OKAHANDJA mayor Johannes Hindjou yesterday denied claims that the municipality was giving preferential treatment to a foreign institution which wants to lease a property in that town.
Some community members criticised the town council after it had placed adverts in the local media, calling for objections regarding the leasing of a building on land measuring about 13 100 square metres in the Nau Aib location.
The building, which previously belonged to Meatco, would be leased to a foreign organisation called Limkokwing University for N$30 000 per month. Activist Kathleen Urikhos, who claimed to be the chairperson of the "concerned" Okahandja community committee, said they were against the leasing of the building because "it was community property".
Urikhos stated that the town council was in the wrong because it did not consult "the community and people who have been conducting business from there" before advertising the property.
"Meatco handed over the building to the municipality when they left, but it is now community property.
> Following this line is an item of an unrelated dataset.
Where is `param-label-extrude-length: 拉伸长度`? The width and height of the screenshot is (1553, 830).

It is not the mayor's property, or the town council's. Now, they want to lease the building to a foreigner, while we still have people who are already suffering from a lack of accommodation," Urikhos said.
"Some people are already conducting small-scale businesses in that building, and if they give it to foreigners, our people would be left with no place to trade their products, and they will not have anything to put on the table for their children," she added.
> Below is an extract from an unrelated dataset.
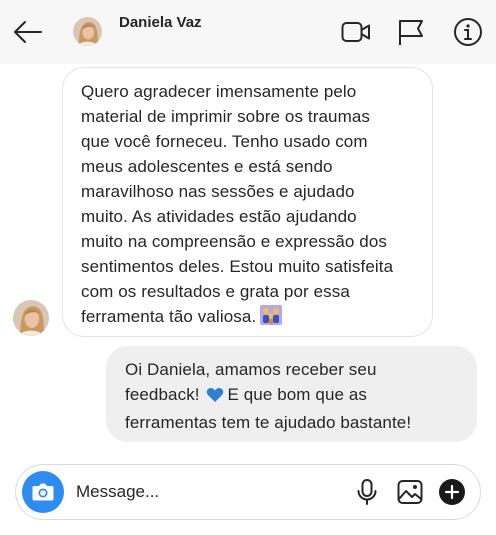  I want to click on back-arrow-icon, so click(28, 32).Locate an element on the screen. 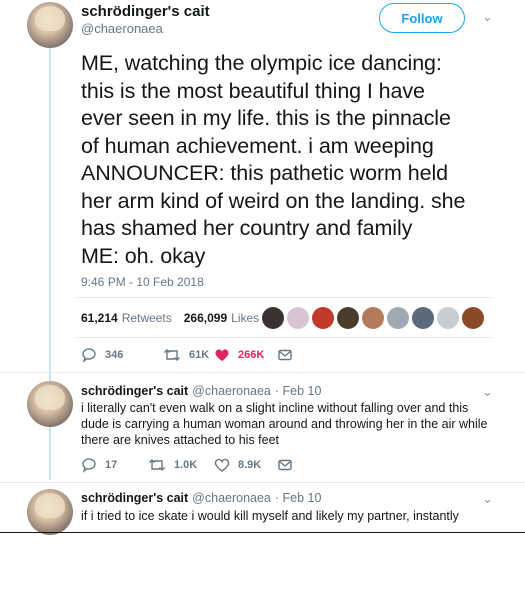 The width and height of the screenshot is (525, 600). retweet-count: 61K is located at coordinates (200, 355).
Hindjou, however, yesterday said the town council was not giving preferential treatment to the foreign organisation, and labelled those objecting to the lease as "people who want to sabotage a Swapo-led municipality".
He also denied claims that Meatco was paying N$100 000 per month for the same building that would now be leased out for N$30 000 per month. "People must bring proof of their claims. They must stop spreading lies. There is no way that an institution would pay N$100 000 here in Okahandja because our prices are not even high. We even advertised the leasing of the property in the newspaper for objections. There is nothing sinister here," he stated.
Hindjou added that even people who are currently renting at the building are just paying N$500 per month, and that those who qualify to be accommodated at the building would still be allowed to stay.
"If they have an issue with the leasing of the property, they must object. The must stop complaining to the newspapers," the mayor said, adding that they were leasing out the property to bring development to the town.
"The proposed university would accommodate about 1 000 students," he explained.
After Meatco left two years ago, the building has been idle, and was even vandalised, he said.
"We are not bringing a shebeen to the place, but a university which will benefit the community.
We are bringing education to the people of Okahandja. People must be happy and accept development because something is coming to their community.
"At the end of the day, as a council, we are not here to make money. We are here to bring services closer to the people. This project will benefit the larger section of the Okahandja community," he stressed.